## SOURCE TEXT
start

In the result fusion layer, the outputs from both prediction pathways are integrated to jointly inform the final caching decision. This fusion mechanism leverages the complementary strengths and representational capacities of each prediction stream, thereby reducing the risk of overfitting associated with isolated models and enhancing the overall generalization capability. As a result, the model achieves more comprehensive and accurate caching priority predictions. The fusion output is computed as:

$$\begin{aligned} \hat{o}_{e_i}^{(t+1)} = \sigma \left( W_o \cdot \left[ \hat{y}_{t+1}^{(v)}, \hat{u}_{e_i}^{(t+1)}\right] + b_o\right) \end{aligned}$$

(29)

Here, \(\hat{o}_{e_i}^{(t+1)}\) denotes the fused prediction output for edge node \(e_i\) at time \(t+1\); \(\hat{y}_{t+1}^{(v)}\) is the predicted access probability of video category \(v\) from the LSTM path; \(\hat{u}_{e_i}^{(t+1)}\) is the predicted user access volume from the GRU path for node \(e_i\); \([\, ,\, ]\) represents the vector concatenation operation; \(W_o\) and \(b_o\) are the weights and bias of the fully connected layer; and \(\sigma (\cdot )\) denotes the activation function, such as Sigmoid.

end

## MATERIAL
start

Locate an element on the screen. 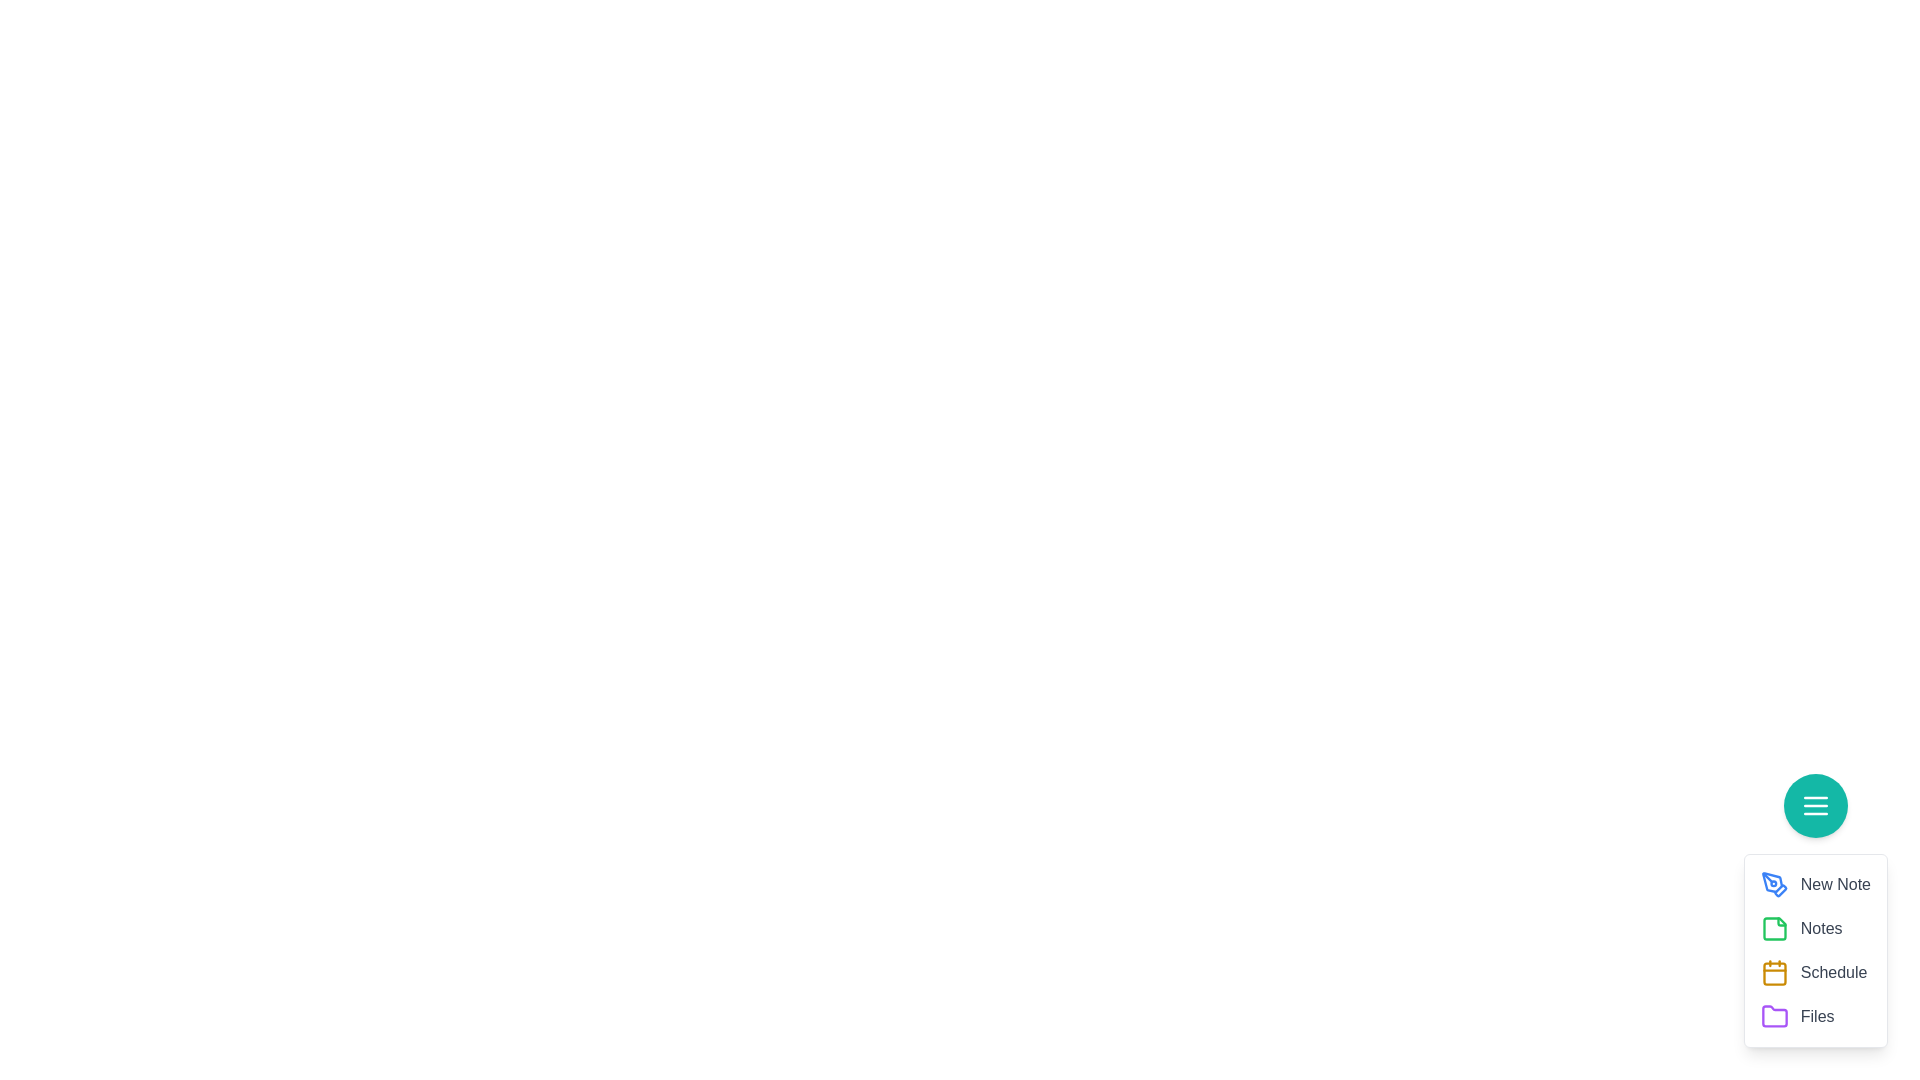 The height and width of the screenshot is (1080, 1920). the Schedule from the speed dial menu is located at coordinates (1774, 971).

end
start

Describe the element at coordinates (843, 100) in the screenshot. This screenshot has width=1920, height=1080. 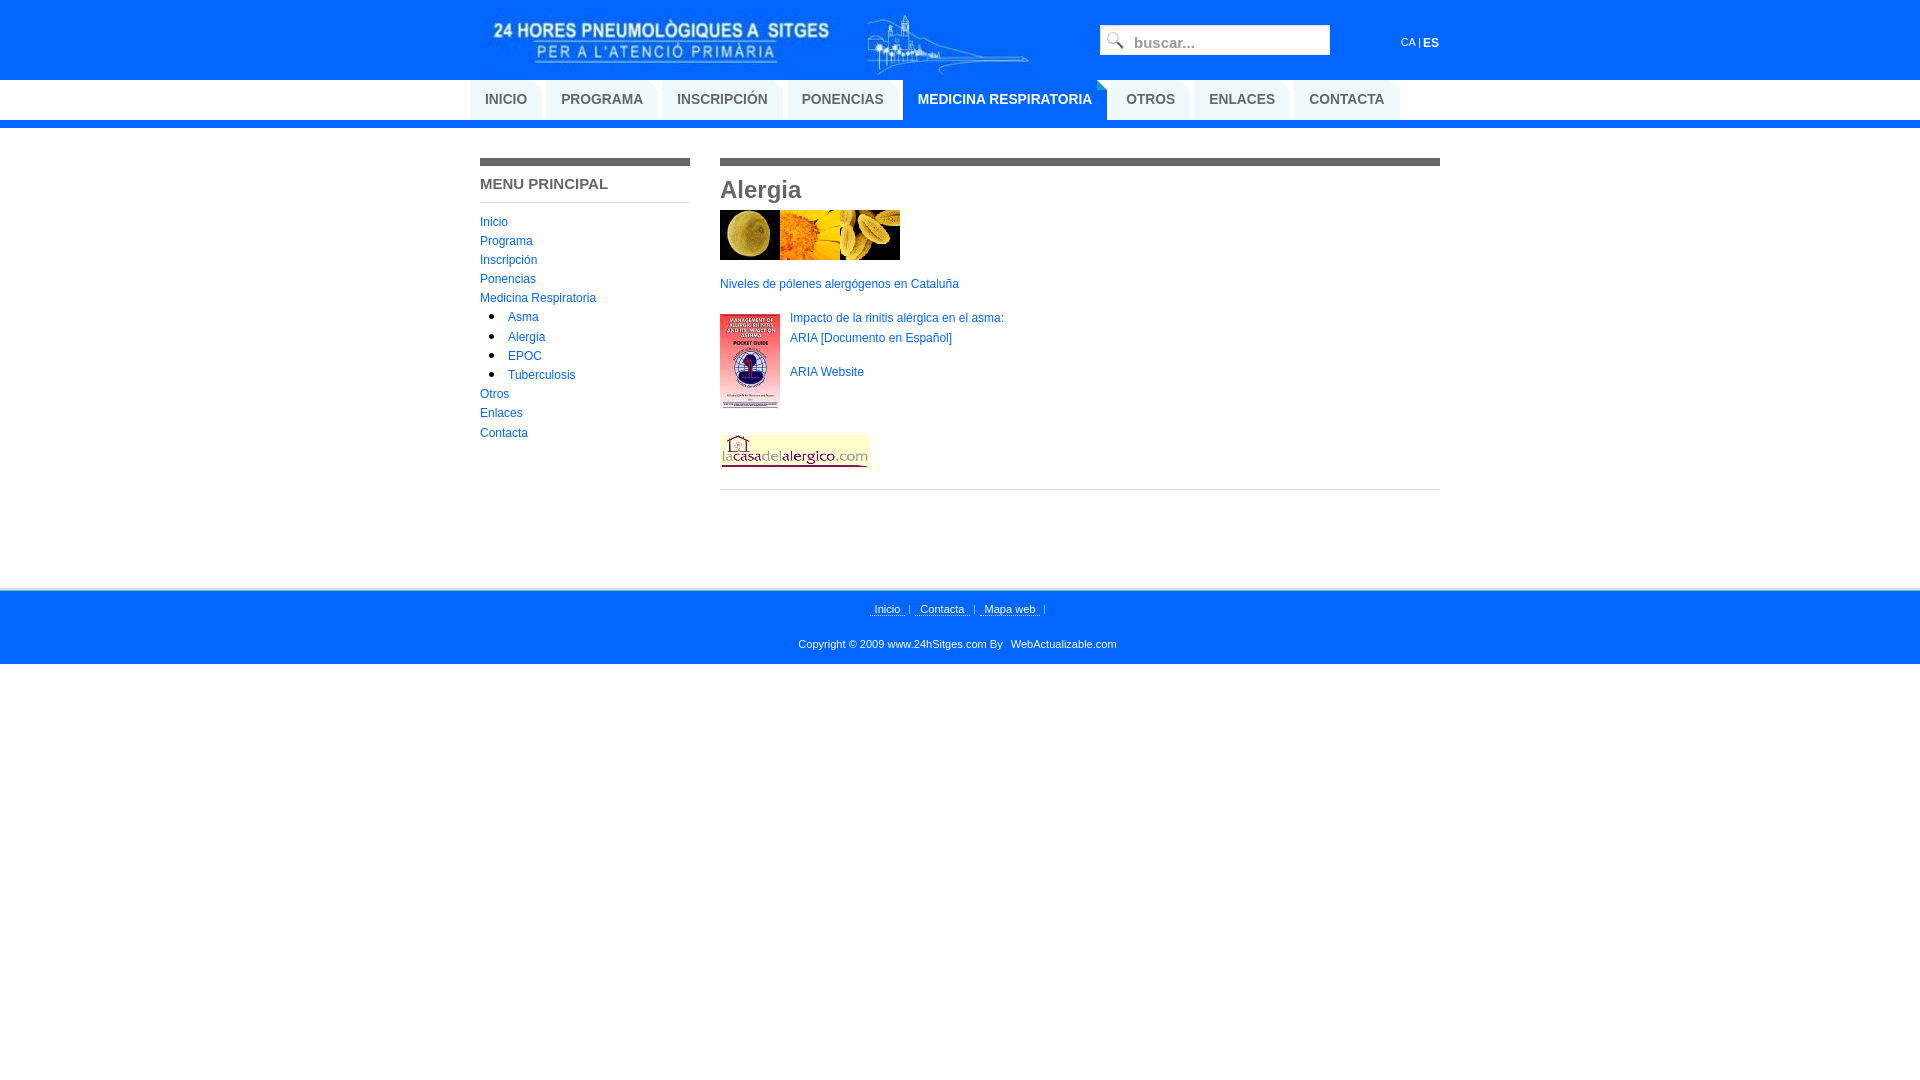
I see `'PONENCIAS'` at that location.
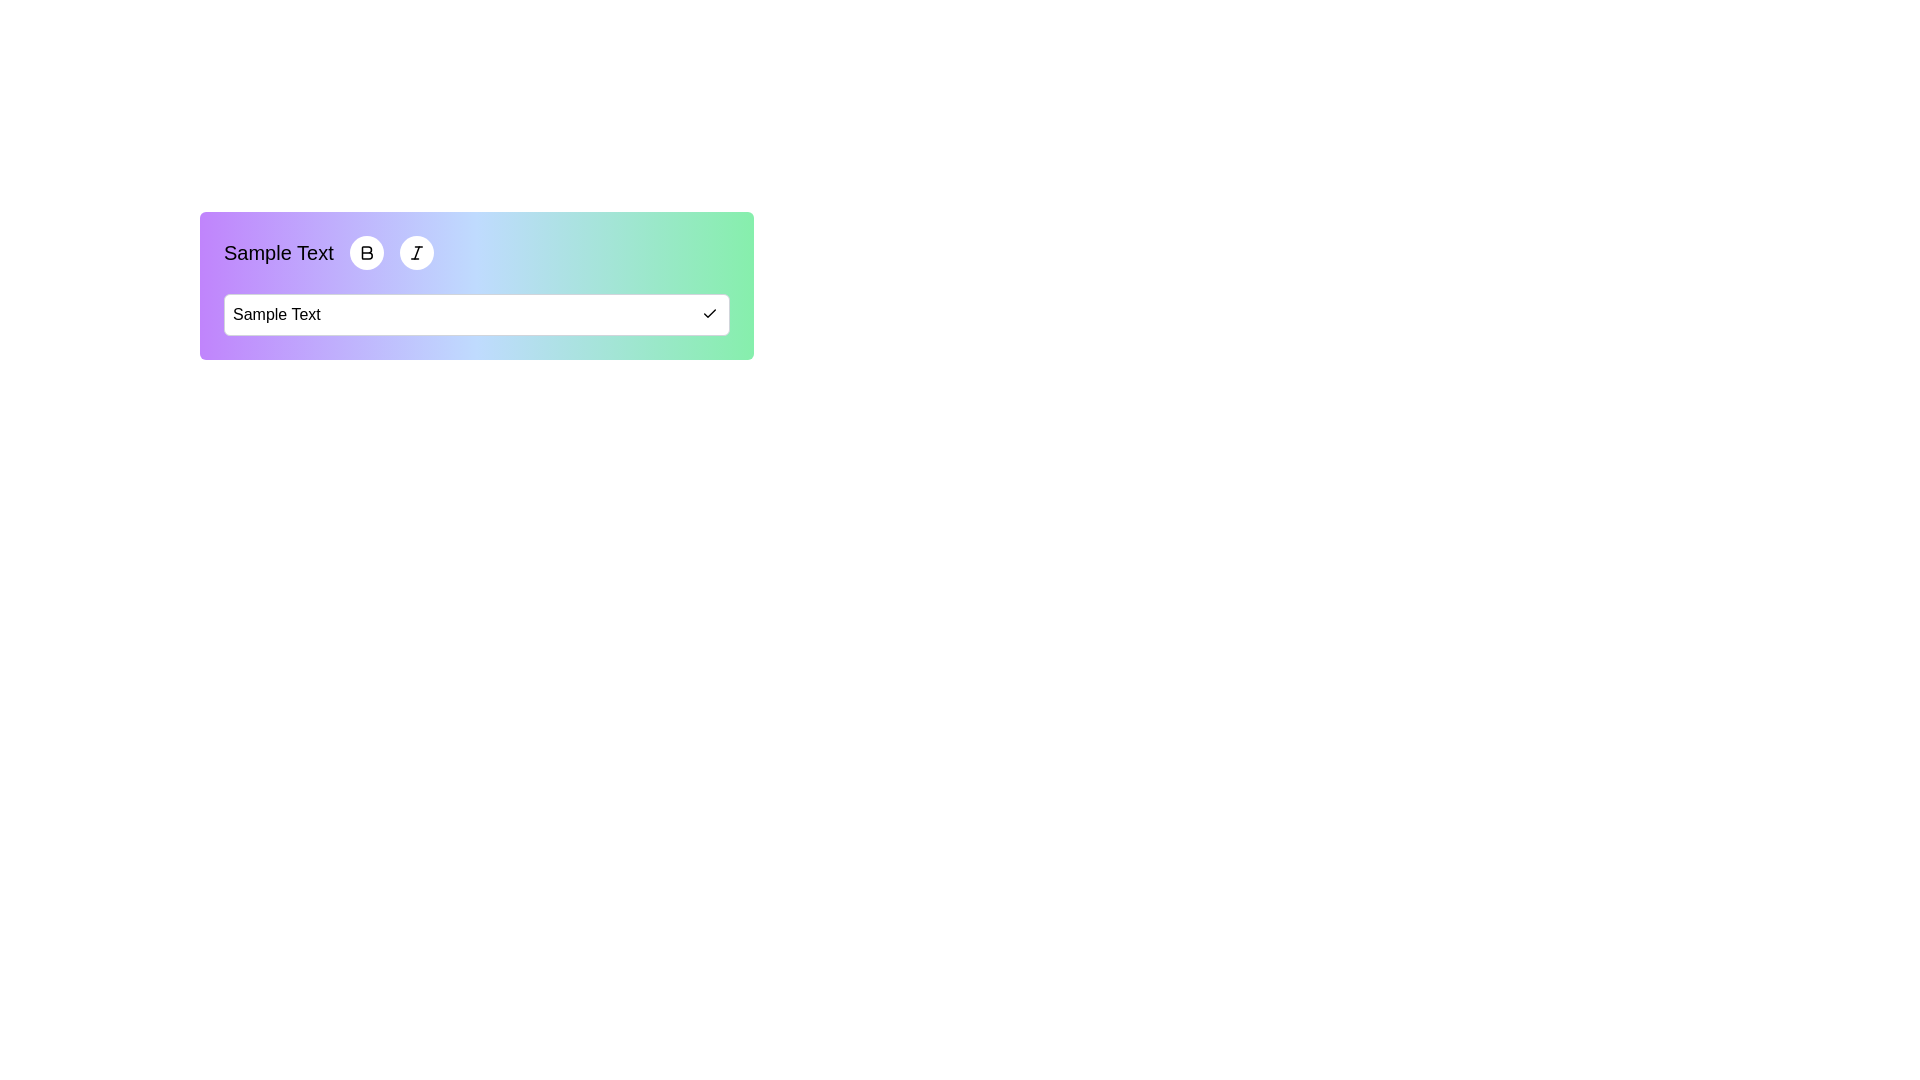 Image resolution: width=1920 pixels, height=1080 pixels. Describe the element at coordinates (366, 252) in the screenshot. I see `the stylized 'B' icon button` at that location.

end

## TASK DETAILS
Continue the passage on the caching model's result fusion layer, starting after its final sentence. Nothing in the rows matters here.

## RESULT OF THE EXERCISE
Both \(\hat{y}_{t+1}^{(v)}\) and \(\hat{u}_{e_i}^{(t+1)}\) are outputs from the upper-level recurrent neural networks. This fusion strategy substantially mitigates the risk of overfitting and improves the model’s generalization performance, thereby enabling the system to sustain a high cache hit rate while simultaneously controlling access latency and resource consumption.

Algorithm implementation and computational complexity analysis

To provide a clear implementation-level understanding of the DECC framework, the following pseudocode summarizes the complete workflow described in the previous subsections. It corresponds to the mathematical formulations defined in Eqs. (1)–(29), which represent the operations of Conv1D-based feature extraction, LSTM- and GRU-based temporal modeling, and the fusion layer for final caching decision generation.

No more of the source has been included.